# [JOB]
Rewrite the records from the line with "You are a GUI" up to and including the line with "click(146, 77)", replacing "bidder number" with "lot number" and keeping everything else the same. Leave the pictures out.

# [DATASET RECORDS]

===============

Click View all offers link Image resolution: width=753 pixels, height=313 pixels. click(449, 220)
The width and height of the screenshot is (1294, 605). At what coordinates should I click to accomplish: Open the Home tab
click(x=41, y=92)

===============

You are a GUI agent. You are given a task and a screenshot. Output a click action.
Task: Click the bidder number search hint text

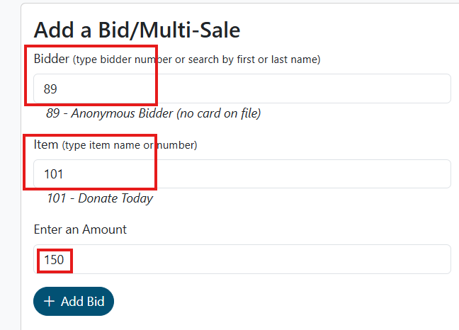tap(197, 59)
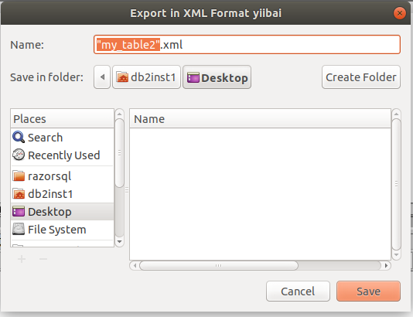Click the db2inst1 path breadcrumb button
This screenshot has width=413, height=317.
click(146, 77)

===============

# [WRITTEN SOLUTION]
You are a GUI agent. You are given a task and a screenshot. Output a click action.
Task: Click the lot number search hint text

tap(197, 59)
Click the db2inst1 path breadcrumb button
This screenshot has width=413, height=317.
click(146, 77)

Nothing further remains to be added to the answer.